What is needed -> The needed output is the run of lines below from the one containing "Where should I" through the one containing "Task: Open Способ", copied exactly and free of pictures.

*** Records Section Begins ***

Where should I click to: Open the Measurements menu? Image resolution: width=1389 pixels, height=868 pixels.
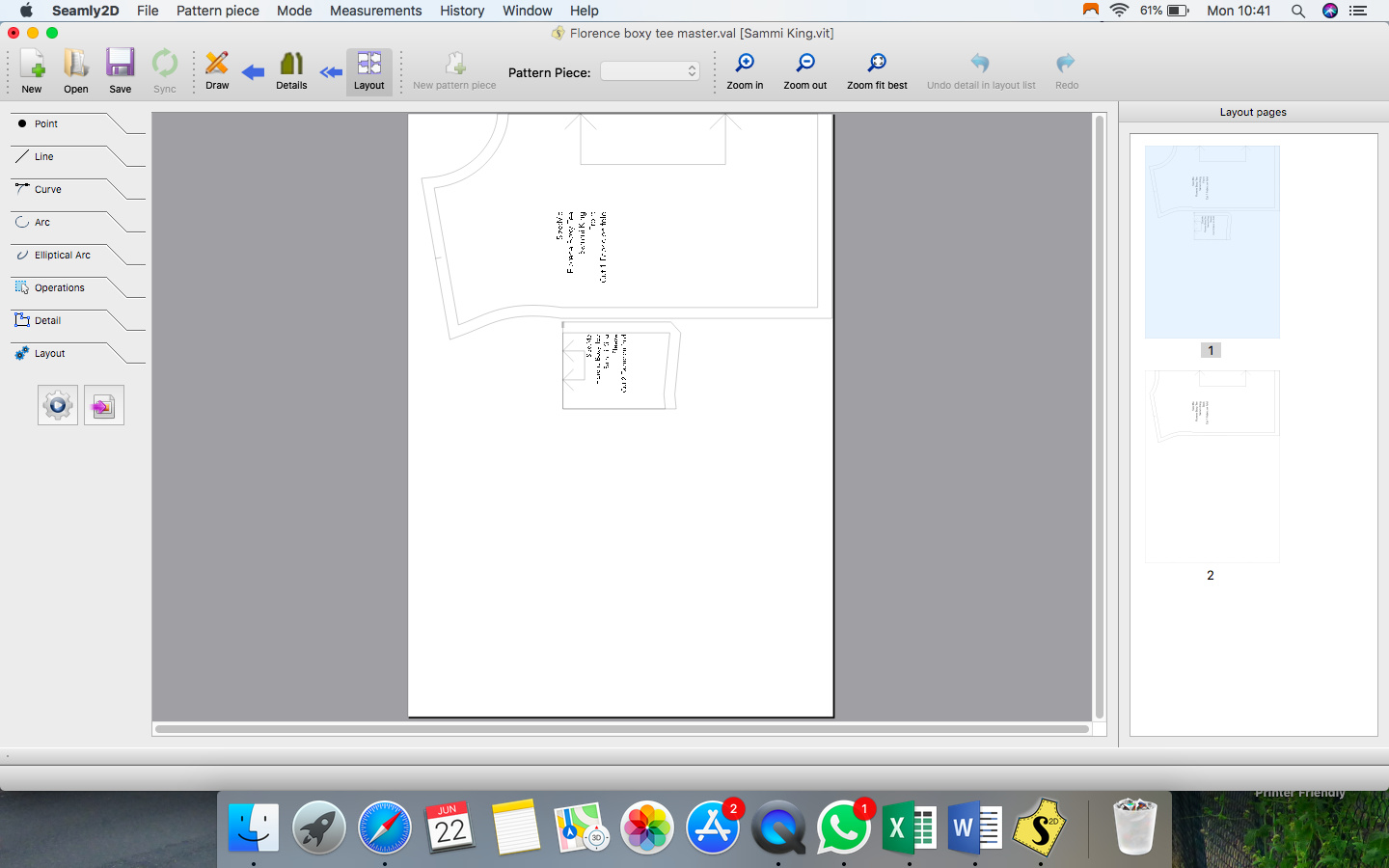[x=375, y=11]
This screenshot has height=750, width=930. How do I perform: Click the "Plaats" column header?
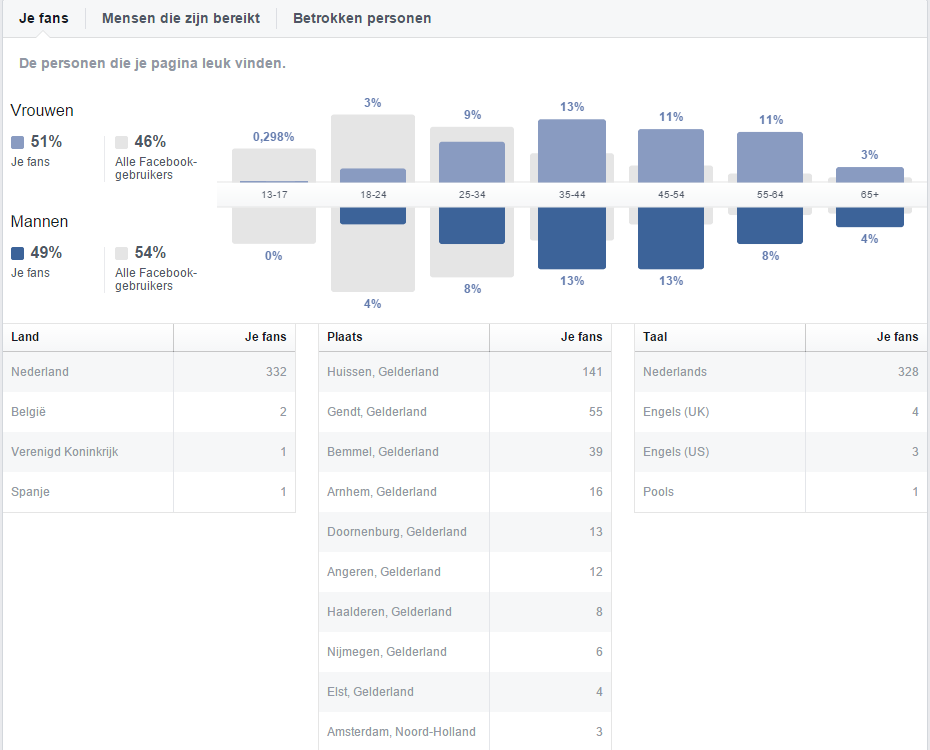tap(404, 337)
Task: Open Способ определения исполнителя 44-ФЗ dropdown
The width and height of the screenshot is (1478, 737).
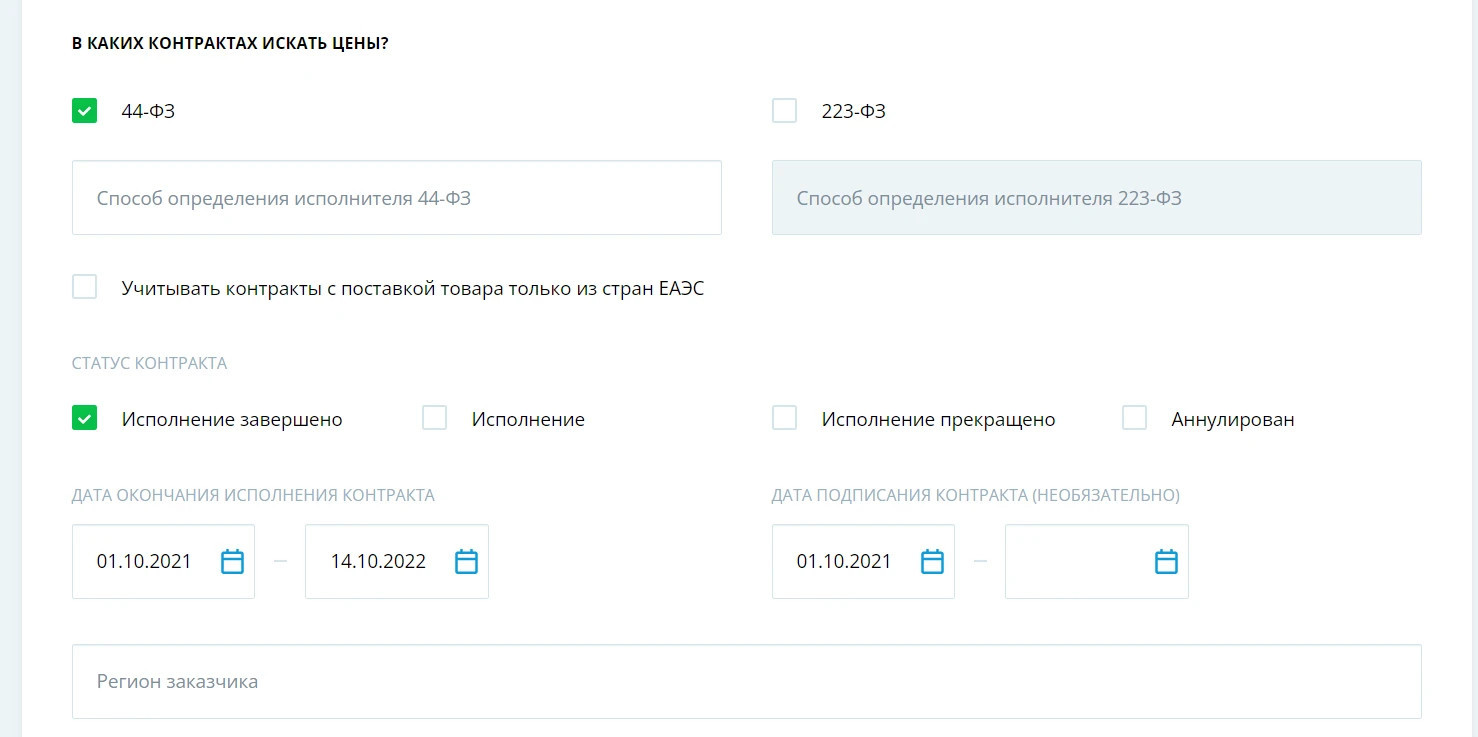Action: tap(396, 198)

*** Records Section Ends ***
*** Records Section Begins ***

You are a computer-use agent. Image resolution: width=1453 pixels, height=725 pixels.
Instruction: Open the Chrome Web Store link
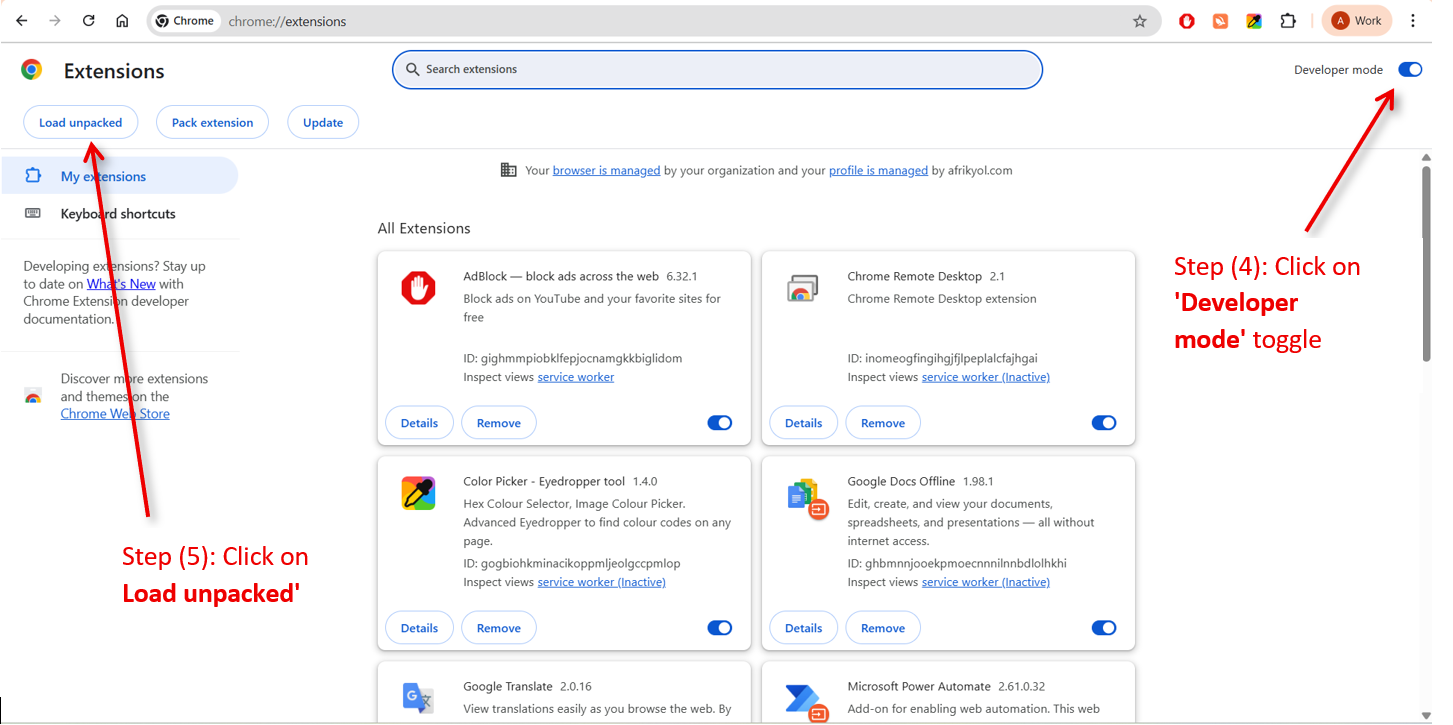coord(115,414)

*** Records Section Ends ***

Solution to the exercise ->
Where should I click to: Open the Measurements menu? Image resolution: width=1389 pixels, height=868 pixels.
[x=375, y=11]
This screenshot has height=750, width=930. How do I perform: Click the "Plaats" column header?
tap(404, 337)
Task: Open Способ определения исполнителя 44-ФЗ dropdown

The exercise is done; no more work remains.